フィッツジェームスは他の乗組員よりも長く生き延びたが、最後に死んだのは彼ではなかった。そして、残された人々は落胆し、飢えていたが、どうやら彼の遺体を無駄にしなかったようだ。フィッツジェームスの下顎骨の分析では、鋭利な刃物で意図的に切りつけられた痕跡がはっきりと見つかっており、人食いの決定的な証拠となっている。

[関連:人間の肉はあまり栄養価が高くありません。]

「これは、探検隊が自らを救おうと必死だった最後の絶望的な日々において、階級も地位も支配的な原則ではなかったことを示している」と、もう一人の研究共著者でウォータールー大学の非常勤人類学教授ダグラス・ステントン氏は付け加えた。
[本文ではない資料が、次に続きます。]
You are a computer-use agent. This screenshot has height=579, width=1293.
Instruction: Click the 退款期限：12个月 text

考古学者の最新の発見は、フランクリンの試みた遠征の運命が、そのインスピレーションの元となったダン・シモンズによる2007年の歴史ホラー小説よりも暗いものであることをさらに裏付けている。それは、(ネタバレ注意)129人の士官や乗組員のうち、最終的に誰一人としてこの数年にわたる試練を生き延びなかったことを考えると、AMCが同じ本を2018年にミニシリーズ化した作品よりもさらに陰惨である。
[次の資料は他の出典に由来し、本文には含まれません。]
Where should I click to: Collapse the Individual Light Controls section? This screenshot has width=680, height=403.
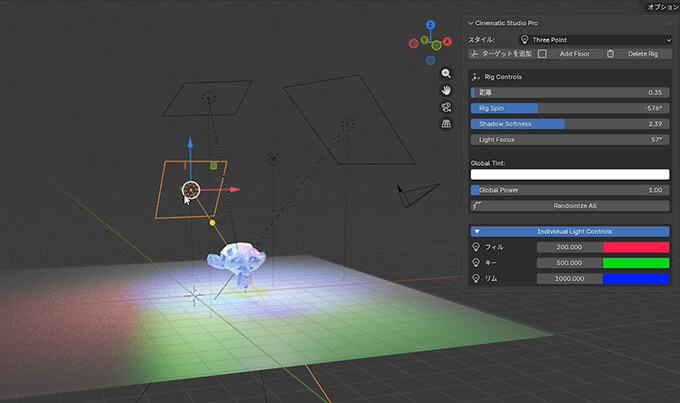477,231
それでもステントン氏は、チームは「歴史を私たちに教えてくれて、DNAサンプルを提供してくれたこの家族に非常に感謝しています」と付け加えた。また、フランクリン遠征隊の子孫として知られる人なら誰でも、自分のDNAが不運な隊員たちの最後の遠征地(放棄された船から50マイル以内の場所)の他の遺体の特定に役立つかどうか調べるよう呼びかけた。